An international team of scientists led by USC’s Information Sciences Institute are building enhanced biometric authentication systems.
Research leader Wael Abd-Almageed contends that their new suite of technologies could help thwart would-be malefactors.
In recent years, hackers and criminals alike have grown alarmingly adept at breaking into the some of the best authentication systems found worldwide.
They know how to trick, or ‘spoof’ security systems protected by facial, iris and fingerprint recognition technologies.
And with biometrics – the science of trying to teach computers physical and other traits that can identify people – gone mainstream, such threats have become all the more imminent.

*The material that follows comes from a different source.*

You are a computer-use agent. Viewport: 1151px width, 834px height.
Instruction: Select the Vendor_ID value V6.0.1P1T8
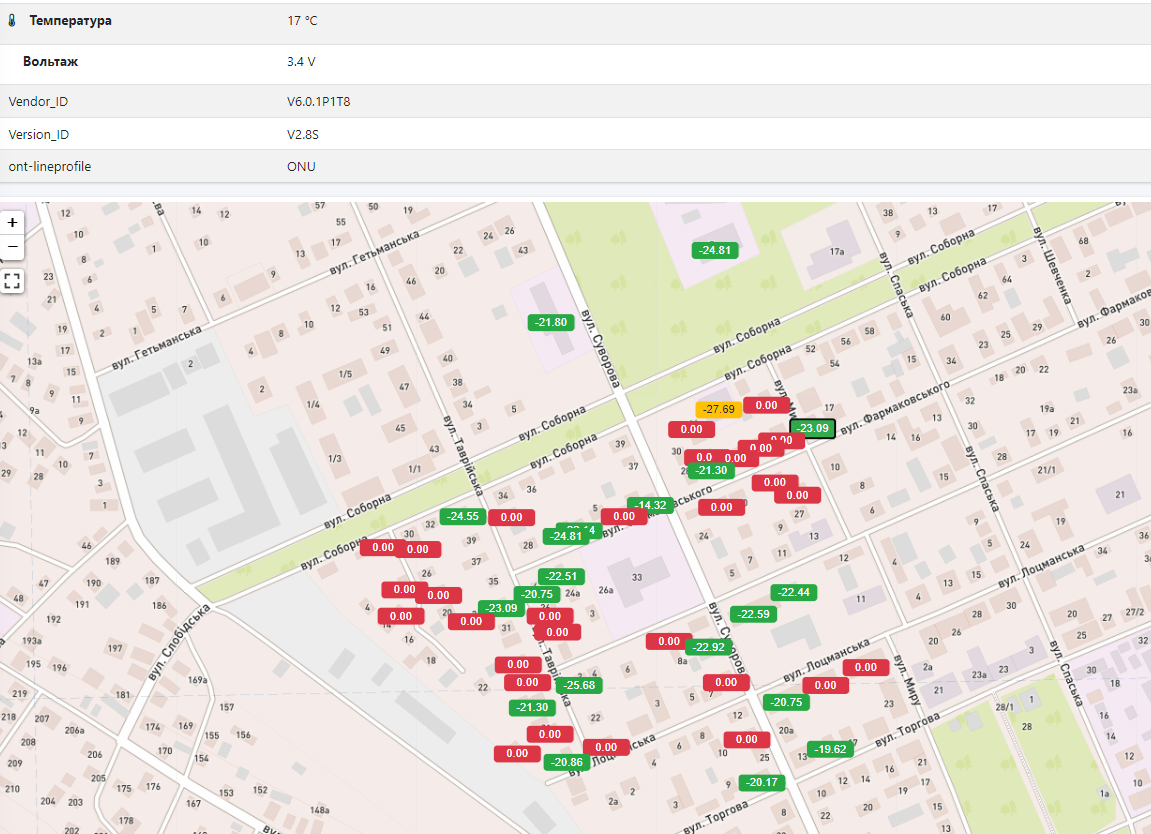click(x=318, y=102)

To combat this, Abd-Almageed and his team are building more secure biometric authentication systems that they say are resistant to face, iris and fingerprint security breaches.

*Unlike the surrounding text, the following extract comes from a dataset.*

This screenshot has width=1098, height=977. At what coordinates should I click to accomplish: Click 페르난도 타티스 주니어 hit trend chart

“I think our technology could have great humanitarian impact by making people more secure,” said Abd-Almageed, who heads the Intelligence Advanced Research Projects Activity (IARPA) -funded project.
“Everybody’s anticipating that biometrics are going to be the standard way to do many business transactions in the future, from ATMs to border controls to smartphone access. We’re working to detect spoofing and protect lives.”
At a macro level, Abd-Almageed and his team want to build a ‘more robust’ biometric authentication system.
They have already started creating and combining 3D cameras, shortwave infrared sensors, lasers, other imaging devices and AI algorithms together.
“We fuse all the information to provide rich data for the algorithm to give you a much better analysis of somebody’s face, iris and fingerprint,” he said.
Unlike current biometric approaches, Abd-Almageed’s lasers capture blood flow, while shortwave infrared sensors helps distinguish between real skin and a mask made of silicone, paper or any other material.
Such enhanced biometrics could do a much better job of thwarting would-be malefactors than existing scanning technologies.